(Task brief):
The lines to be copied are those below that contain "circle".

Stored data entries:
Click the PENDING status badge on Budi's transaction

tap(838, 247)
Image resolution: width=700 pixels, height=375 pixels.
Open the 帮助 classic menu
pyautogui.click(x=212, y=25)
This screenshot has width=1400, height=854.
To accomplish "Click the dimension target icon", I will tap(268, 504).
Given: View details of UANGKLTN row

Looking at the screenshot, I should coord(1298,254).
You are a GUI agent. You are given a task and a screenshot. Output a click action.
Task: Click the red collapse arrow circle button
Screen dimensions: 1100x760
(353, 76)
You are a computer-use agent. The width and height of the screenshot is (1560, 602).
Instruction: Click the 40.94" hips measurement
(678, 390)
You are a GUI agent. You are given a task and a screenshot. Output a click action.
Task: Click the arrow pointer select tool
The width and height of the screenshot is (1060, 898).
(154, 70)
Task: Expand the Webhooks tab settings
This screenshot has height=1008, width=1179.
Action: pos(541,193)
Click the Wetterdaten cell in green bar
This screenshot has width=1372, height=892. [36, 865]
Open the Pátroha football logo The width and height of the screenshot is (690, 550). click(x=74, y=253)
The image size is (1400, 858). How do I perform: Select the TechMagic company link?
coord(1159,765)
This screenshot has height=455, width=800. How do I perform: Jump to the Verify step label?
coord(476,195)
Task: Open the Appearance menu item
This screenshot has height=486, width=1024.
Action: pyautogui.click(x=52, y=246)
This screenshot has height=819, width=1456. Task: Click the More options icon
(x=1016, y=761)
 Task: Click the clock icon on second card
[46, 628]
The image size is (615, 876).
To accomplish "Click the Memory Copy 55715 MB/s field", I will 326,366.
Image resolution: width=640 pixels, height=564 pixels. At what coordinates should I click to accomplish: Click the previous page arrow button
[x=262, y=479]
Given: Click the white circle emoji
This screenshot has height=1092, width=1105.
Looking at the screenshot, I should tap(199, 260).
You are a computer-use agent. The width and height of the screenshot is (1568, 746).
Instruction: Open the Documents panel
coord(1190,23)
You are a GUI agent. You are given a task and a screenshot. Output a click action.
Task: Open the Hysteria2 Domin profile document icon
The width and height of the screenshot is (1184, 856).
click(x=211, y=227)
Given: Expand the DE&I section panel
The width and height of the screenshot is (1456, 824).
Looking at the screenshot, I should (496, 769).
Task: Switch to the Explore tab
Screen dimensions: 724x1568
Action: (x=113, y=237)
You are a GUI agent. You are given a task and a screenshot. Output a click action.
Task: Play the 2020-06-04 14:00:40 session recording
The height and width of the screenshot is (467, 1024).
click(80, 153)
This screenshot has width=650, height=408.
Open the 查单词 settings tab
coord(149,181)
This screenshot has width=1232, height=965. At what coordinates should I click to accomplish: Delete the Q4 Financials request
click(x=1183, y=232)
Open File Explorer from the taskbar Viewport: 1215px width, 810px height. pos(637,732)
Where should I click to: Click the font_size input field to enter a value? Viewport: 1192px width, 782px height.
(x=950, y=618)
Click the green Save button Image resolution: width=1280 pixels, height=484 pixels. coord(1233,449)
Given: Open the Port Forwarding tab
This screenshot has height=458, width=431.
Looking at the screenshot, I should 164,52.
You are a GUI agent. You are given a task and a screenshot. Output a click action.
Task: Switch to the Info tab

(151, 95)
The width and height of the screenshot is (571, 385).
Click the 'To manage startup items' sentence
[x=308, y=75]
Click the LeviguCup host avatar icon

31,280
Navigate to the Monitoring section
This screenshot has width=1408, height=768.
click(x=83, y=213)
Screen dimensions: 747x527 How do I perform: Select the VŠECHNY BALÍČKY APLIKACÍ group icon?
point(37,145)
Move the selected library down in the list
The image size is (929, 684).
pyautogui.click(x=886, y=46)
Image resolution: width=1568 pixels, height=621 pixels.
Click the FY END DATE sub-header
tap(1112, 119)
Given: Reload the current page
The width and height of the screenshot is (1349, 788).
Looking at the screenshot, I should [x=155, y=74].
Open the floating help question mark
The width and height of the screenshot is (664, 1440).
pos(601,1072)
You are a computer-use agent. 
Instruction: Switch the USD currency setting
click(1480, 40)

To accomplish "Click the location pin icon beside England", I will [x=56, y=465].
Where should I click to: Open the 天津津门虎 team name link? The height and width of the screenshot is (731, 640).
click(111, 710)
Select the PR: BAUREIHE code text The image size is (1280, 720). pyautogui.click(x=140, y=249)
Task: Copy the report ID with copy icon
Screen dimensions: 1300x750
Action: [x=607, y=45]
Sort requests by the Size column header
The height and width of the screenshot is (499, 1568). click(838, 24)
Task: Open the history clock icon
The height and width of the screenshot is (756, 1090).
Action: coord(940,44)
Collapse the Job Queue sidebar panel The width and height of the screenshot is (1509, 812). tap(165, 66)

(Answer below):
Task: Click the red collapse arrow circle button
Given: Click the white circle emoji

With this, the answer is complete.